▶ [Given task A]:
Rewrite the records, everything from the line containing "Task: Select Centrali" down to the end of the records, with "Select" replaced by "Choose" and nothing else changed.

▶ [Text extract]:
-- BEGIN --
From a 60k foot level the books, especially those to Timothy and Titus deal with how to lead a ministry and how to develop future leaders.

If you could sneak a peek at your Pastor’s mail or e-mail, would you? In a sense, that’s what these ‘Pastoral Epistles’ are. They are very personal glimpses into the lives and ministries of Timothy, Titus, Philemon, and Paul. And they are quite insightful.

Frankly, they can be a bit difficult for 21st century minds because there are several topics that run counter to modern cultural understanding and can frustrate those who are new believers or aren’t yet deeply committed to the authority of scripture. For that reason, I don’t recommend Timothy and Titus as letters to read early in your plan. In fact, in future editions of my reading plan, I think I’m going to move Timothy and Titus to right before Romans, Jude and Revelation. That’s not because there is anything wrong with or in those letters, but they are written specifically to mature leaders and contain some material that requires extra discernment.

I hope that makes sense, but if not, email me your questions, or use the comments section of the show notes and I’ll be glad to try and clear things up for you.

The letters to Timothy and Titus are among the last that Paul wrote before his execution at the hands of Nero.  It looks like the precise order of these letters may be Philemon, 1 Timothy, Titus, 2nd Timothy.  They are grouped roughly according to length in the New Testament.

So, let’s move from an overview of this section and look a little closer at First Timothy.

From as early as I can remember, Timothy was my New Testament hero. Sure, I loved Peter, John and Paul, but Timothy was the guy I most related to. Primarily, that was because of his youth.  I would guess young pastors everywhere have a special soft spot for Timothy.

Timothy is from the Galatian City of Lystra. His mother is a Jew, his Dad is a gentile. His mother and grandmother are believers, but Dad does not appear to be. Sound familiar?

We read about Timothy joining Paul and Silas in chapter 16 of Acts. Timothy stands in stark contrast to Mark, who went with Paul and Barnabas on their travels, but got homesick and went back. Timothy, however, stays the course and becomes one of Paul’s greatest understudies.

Don’t let the obvious contrast between Timothy and Mark lead you to hasty conclusions, as we’ll see next week, both stories have happy endings. One merely got off to a better start than the other.

Every Timothy needs a Paul.  Someone older and experienced to help keep him grounded and focused. It’s easy to chafe against it, because we want to run off and slay dragons, but we are wise if we follow Timothy’s example and find a mentor.

I was no exception. I am, by nature, extremely independent and strong willed. It’s a wonderful trait and a dangerous one. I was fortunate to have a number of Paul’s in my young days as a Pastor in ministry.

Dad taught me how to be a man, Wayne Smith taught me how to love preaching and live with integrity, Woody Phillips taught me how to be a missionary rather than an American abroad, Alex Barr taught me how to be a Pastor rather than a clergyman, Dale McCann taught me how to preach with the end in mind rather than merely being an orator and how to love the Church in hard times as well as good.  There were others, but, like Timothy and Paul and Silas, there is wisdom in multiplying teachers.

Now that I am older, I am eager to be Paul and Silas to young Timothies, but we’ll talk more about that next week.
-- END --
▶ [Given task B]:
Reproduce verbatim everything in the passage on the Pastoral Epistles from "So, let’s move" down to "be. Sound familiar?".

▶ [Data shown]:
-- BEGIN --
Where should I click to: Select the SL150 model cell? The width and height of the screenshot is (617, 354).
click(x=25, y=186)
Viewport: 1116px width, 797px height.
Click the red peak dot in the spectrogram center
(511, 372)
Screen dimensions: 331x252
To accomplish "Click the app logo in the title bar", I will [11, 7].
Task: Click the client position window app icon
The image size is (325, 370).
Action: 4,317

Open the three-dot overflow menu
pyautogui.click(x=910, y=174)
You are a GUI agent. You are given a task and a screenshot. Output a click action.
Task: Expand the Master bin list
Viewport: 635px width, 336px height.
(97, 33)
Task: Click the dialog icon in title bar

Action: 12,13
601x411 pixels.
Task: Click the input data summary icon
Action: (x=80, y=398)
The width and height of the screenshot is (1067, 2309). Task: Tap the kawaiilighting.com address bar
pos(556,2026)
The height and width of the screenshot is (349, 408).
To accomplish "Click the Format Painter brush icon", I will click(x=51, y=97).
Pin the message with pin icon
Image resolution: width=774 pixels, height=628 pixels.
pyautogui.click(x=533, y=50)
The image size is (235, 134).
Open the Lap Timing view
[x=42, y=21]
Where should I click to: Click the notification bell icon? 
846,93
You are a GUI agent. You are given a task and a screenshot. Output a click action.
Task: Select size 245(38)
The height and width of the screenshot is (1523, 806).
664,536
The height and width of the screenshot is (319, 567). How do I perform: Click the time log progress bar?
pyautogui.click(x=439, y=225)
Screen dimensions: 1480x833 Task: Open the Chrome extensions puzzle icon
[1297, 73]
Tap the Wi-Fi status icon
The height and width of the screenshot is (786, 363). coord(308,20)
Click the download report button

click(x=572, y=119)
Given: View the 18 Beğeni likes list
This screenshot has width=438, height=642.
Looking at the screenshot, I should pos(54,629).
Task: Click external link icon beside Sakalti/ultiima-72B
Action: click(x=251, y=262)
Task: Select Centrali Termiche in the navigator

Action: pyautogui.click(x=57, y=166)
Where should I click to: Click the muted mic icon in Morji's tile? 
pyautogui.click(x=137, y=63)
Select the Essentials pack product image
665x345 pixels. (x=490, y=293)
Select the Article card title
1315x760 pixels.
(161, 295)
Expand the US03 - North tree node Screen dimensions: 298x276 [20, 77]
-- END --
▶ [Exercise response A]:
Task: Choose Centrali Termiche in the navigator

Action: pyautogui.click(x=57, y=166)
Where should I click to: Click the muted mic icon in Morji's tile? 
pyautogui.click(x=137, y=63)
Choose the Essentials pack product image
665x345 pixels. (x=490, y=293)
Choose the Article card title
1315x760 pixels.
(161, 295)
Expand the US03 - North tree node Screen dimensions: 298x276 [20, 77]

▶ [Exercise response B]:
So, let’s move from an overview of this section and look a little closer at First Timothy.

From as early as I can remember, Timothy was my New Testament hero. Sure, I loved Peter, John and Paul, but Timothy was the guy I most related to. Primarily, that was because of his youth.  I would guess young pastors everywhere have a special soft spot for Timothy.

Timothy is from the Galatian City of Lystra. His mother is a Jew, his Dad is a gentile. His mother and grandmother are believers, but Dad does not appear to be. Sound familiar?